[Stored dataset lines]
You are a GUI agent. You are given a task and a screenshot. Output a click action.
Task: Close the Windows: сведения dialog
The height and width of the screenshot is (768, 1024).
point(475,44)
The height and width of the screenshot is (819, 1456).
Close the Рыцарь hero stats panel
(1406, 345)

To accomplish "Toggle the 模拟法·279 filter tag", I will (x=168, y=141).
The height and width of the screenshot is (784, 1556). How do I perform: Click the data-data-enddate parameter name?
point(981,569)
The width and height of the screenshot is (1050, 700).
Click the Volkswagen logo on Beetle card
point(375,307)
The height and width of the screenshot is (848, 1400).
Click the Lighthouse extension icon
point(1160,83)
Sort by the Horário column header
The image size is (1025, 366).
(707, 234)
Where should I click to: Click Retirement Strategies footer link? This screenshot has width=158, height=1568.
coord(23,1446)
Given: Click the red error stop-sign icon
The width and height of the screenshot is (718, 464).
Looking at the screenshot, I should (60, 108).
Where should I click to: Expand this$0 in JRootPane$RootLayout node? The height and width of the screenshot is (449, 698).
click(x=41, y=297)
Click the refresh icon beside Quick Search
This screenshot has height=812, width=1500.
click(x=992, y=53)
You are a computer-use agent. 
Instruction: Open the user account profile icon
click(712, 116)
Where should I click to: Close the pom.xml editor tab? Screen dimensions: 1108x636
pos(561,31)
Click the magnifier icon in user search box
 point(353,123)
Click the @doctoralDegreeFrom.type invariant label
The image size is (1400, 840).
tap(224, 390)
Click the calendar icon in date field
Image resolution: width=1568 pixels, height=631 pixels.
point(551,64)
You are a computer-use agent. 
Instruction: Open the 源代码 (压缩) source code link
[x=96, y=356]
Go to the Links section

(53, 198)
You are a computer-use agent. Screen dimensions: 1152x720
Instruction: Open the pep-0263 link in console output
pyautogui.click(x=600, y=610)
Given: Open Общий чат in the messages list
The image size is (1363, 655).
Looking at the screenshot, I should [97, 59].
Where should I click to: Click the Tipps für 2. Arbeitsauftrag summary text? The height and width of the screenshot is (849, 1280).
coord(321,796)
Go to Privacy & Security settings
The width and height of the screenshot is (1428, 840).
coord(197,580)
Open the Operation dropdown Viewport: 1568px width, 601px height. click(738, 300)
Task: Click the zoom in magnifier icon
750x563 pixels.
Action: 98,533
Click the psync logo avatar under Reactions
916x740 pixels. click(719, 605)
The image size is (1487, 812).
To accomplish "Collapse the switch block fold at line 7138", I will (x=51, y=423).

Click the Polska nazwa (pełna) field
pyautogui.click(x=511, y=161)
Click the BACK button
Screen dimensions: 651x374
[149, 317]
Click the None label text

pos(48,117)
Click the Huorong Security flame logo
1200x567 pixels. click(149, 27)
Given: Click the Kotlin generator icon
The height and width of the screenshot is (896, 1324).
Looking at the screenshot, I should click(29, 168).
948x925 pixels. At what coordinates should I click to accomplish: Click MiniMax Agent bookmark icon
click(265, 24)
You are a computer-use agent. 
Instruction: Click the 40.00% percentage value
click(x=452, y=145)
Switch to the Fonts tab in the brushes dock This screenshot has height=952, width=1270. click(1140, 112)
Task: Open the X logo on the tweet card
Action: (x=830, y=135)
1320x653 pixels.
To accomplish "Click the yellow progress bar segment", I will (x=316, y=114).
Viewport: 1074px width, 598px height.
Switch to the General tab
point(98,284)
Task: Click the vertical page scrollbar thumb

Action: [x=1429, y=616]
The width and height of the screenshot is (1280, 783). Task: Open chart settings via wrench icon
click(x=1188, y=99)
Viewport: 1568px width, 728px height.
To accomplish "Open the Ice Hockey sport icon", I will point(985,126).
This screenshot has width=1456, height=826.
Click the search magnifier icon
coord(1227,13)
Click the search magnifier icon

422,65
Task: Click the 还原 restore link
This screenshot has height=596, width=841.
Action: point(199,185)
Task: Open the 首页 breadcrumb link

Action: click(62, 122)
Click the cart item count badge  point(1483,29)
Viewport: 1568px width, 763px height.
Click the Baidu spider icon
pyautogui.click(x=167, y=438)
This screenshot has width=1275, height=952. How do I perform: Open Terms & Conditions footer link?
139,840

● Task directions
Rewrite the lines above, substituting "magnifying glass icon" for every "magnifier icon" and leaving everything else unchanged.

● Task result
You are a GUI agent. You are given a task and a screenshot. Output a click action.
Task: Close the Windows: сведения dialog
The height and width of the screenshot is (768, 1024).
point(475,44)
The height and width of the screenshot is (819, 1456).
Close the Рыцарь hero stats panel
(1406, 345)

To accomplish "Toggle the 模拟法·279 filter tag", I will (x=168, y=141).
The height and width of the screenshot is (784, 1556). How do I perform: Click the data-data-enddate parameter name?
point(981,569)
The width and height of the screenshot is (1050, 700).
Click the Volkswagen logo on Beetle card
point(375,307)
The height and width of the screenshot is (848, 1400).
Click the Lighthouse extension icon
point(1160,83)
Sort by the Horário column header
The image size is (1025, 366).
(707, 234)
Where should I click to: Click Retirement Strategies footer link? This screenshot has width=158, height=1568.
coord(23,1446)
Given: Click the red error stop-sign icon
The width and height of the screenshot is (718, 464).
Looking at the screenshot, I should (60, 108).
Where should I click to: Expand this$0 in JRootPane$RootLayout node? The height and width of the screenshot is (449, 698).
click(x=41, y=297)
Click the refresh icon beside Quick Search
This screenshot has height=812, width=1500.
click(x=992, y=53)
You are a computer-use agent. 
Instruction: Open the user account profile icon
click(712, 116)
Where should I click to: Close the pom.xml editor tab? Screen dimensions: 1108x636
pos(561,31)
Click the magnifying glass icon in user search box
 point(353,123)
Click the @doctoralDegreeFrom.type invariant label
The image size is (1400, 840).
tap(224, 390)
Click the calendar icon in date field
Image resolution: width=1568 pixels, height=631 pixels.
point(551,64)
You are a computer-use agent. 
Instruction: Open the 源代码 (压缩) source code link
[x=96, y=356]
Go to the Links section

(53, 198)
You are a computer-use agent. Screen dimensions: 1152x720
Instruction: Open the pep-0263 link in console output
pyautogui.click(x=600, y=610)
Given: Open Общий чат in the messages list
The image size is (1363, 655).
Looking at the screenshot, I should [97, 59].
Where should I click to: Click the Tipps für 2. Arbeitsauftrag summary text? The height and width of the screenshot is (849, 1280).
coord(321,796)
Go to Privacy & Security settings
The width and height of the screenshot is (1428, 840).
coord(197,580)
Open the Operation dropdown Viewport: 1568px width, 601px height. click(738, 300)
Task: Click the zoom in magnifying glass icon
750x563 pixels.
Action: 98,533
Click the psync logo avatar under Reactions
916x740 pixels. click(719, 605)
The image size is (1487, 812).
To accomplish "Collapse the switch block fold at line 7138", I will (x=51, y=423).

Click the Polska nazwa (pełna) field
pyautogui.click(x=511, y=161)
Click the BACK button
Screen dimensions: 651x374
[149, 317]
Click the None label text

pos(48,117)
Click the Huorong Security flame logo
1200x567 pixels. click(149, 27)
Given: Click the Kotlin generator icon
The height and width of the screenshot is (896, 1324).
Looking at the screenshot, I should click(29, 168).
948x925 pixels. At what coordinates should I click to accomplish: Click MiniMax Agent bookmark icon
click(265, 24)
You are a computer-use agent. 
Instruction: Click the 40.00% percentage value
click(x=452, y=145)
Switch to the Fonts tab in the brushes dock This screenshot has height=952, width=1270. click(1140, 112)
Task: Open the X logo on the tweet card
Action: (x=830, y=135)
1320x653 pixels.
To accomplish "Click the yellow progress bar segment", I will (x=316, y=114).
Viewport: 1074px width, 598px height.
Switch to the General tab
point(98,284)
Task: Click the vertical page scrollbar thumb

Action: [x=1429, y=616]
The width and height of the screenshot is (1280, 783). Task: Open chart settings via wrench icon
click(x=1188, y=99)
Viewport: 1568px width, 728px height.
To accomplish "Open the Ice Hockey sport icon", I will point(985,126).
This screenshot has width=1456, height=826.
Click the search magnifying glass icon
coord(1227,13)
Click the search magnifying glass icon

422,65
Task: Click the 还原 restore link
This screenshot has height=596, width=841.
Action: point(199,185)
Task: Open the 首页 breadcrumb link

Action: click(62, 122)
Click the cart item count badge  point(1483,29)
Viewport: 1568px width, 763px height.
Click the Baidu spider icon
pyautogui.click(x=167, y=438)
This screenshot has width=1275, height=952. How do I perform: Open Terms & Conditions footer link?
139,840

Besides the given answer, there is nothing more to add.